[Extracted data entries]
★ ★ ★ ★ ★ ★ ★
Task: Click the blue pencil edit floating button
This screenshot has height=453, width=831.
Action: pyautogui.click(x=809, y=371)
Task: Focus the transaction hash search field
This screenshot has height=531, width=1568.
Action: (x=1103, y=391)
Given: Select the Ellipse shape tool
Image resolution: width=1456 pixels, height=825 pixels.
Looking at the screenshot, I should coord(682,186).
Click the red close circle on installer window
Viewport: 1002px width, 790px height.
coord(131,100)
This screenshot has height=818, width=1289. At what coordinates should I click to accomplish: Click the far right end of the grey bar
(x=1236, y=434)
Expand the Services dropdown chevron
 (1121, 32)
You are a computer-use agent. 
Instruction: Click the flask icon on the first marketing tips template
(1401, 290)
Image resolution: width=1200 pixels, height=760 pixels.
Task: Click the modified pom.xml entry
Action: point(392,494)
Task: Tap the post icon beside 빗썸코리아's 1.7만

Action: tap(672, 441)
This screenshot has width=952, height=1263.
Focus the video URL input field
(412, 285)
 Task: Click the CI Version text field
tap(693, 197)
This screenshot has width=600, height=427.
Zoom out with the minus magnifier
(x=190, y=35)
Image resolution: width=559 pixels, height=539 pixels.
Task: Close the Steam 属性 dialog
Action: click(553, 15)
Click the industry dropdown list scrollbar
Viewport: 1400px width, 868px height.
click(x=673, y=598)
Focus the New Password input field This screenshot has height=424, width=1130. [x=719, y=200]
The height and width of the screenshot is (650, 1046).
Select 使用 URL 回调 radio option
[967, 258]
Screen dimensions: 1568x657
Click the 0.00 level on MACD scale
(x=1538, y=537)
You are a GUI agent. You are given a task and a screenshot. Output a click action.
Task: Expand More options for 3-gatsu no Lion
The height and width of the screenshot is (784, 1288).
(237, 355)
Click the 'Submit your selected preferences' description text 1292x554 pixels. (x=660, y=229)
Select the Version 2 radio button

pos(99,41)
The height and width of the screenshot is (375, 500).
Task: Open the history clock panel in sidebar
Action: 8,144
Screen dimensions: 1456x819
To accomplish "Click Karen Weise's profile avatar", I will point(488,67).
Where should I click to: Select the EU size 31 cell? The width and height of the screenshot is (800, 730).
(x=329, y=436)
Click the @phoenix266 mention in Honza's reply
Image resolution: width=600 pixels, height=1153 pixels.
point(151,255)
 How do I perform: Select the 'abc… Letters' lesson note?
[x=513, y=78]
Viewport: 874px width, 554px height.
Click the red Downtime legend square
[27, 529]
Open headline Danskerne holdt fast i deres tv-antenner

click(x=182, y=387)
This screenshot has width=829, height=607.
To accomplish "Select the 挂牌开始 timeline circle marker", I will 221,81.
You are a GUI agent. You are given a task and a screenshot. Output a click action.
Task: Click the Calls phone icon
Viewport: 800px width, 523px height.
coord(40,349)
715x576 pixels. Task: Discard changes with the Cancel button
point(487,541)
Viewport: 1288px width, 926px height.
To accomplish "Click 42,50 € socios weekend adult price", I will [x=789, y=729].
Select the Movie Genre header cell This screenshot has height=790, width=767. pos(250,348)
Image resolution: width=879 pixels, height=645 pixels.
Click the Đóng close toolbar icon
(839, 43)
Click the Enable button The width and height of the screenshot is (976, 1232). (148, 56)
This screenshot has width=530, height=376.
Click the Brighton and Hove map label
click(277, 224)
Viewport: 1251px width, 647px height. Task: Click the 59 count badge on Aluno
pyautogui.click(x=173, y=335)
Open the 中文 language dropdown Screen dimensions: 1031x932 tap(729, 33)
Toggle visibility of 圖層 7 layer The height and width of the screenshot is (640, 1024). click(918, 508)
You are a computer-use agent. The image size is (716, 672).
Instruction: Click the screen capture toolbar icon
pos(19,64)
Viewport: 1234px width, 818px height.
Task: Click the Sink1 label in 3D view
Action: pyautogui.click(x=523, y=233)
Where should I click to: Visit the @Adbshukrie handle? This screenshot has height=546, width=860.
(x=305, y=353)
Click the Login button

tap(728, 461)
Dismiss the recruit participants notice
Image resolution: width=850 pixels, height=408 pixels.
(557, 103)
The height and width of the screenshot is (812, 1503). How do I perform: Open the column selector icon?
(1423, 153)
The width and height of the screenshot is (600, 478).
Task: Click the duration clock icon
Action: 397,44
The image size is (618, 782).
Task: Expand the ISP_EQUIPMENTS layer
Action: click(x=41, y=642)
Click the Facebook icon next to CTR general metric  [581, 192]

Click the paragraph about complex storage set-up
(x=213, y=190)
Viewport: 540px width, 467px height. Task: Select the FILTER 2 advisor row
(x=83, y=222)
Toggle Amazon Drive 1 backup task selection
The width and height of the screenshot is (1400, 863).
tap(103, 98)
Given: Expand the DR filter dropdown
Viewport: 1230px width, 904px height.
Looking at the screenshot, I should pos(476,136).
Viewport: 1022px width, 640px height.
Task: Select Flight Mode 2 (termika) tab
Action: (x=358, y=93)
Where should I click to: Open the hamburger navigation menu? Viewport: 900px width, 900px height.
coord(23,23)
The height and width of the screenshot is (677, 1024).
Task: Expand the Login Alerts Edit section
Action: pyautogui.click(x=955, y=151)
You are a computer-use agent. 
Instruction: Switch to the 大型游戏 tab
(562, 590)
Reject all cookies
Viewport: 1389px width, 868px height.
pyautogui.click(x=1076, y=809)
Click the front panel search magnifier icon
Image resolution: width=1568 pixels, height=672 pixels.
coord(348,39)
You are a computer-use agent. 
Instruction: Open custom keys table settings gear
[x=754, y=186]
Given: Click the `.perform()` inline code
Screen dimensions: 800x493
★ ★ ★ ★ ★ ★ ★
*Your assignment*
Go through the records above and return every line that holds the string "will".

*Exercise output*
To accomplish "Click Karen Weise's profile avatar", I will point(488,67).
To accomplish "Select the 挂牌开始 timeline circle marker", I will 221,81.
To accomplish "Click 42,50 € socios weekend adult price", I will [x=789, y=729].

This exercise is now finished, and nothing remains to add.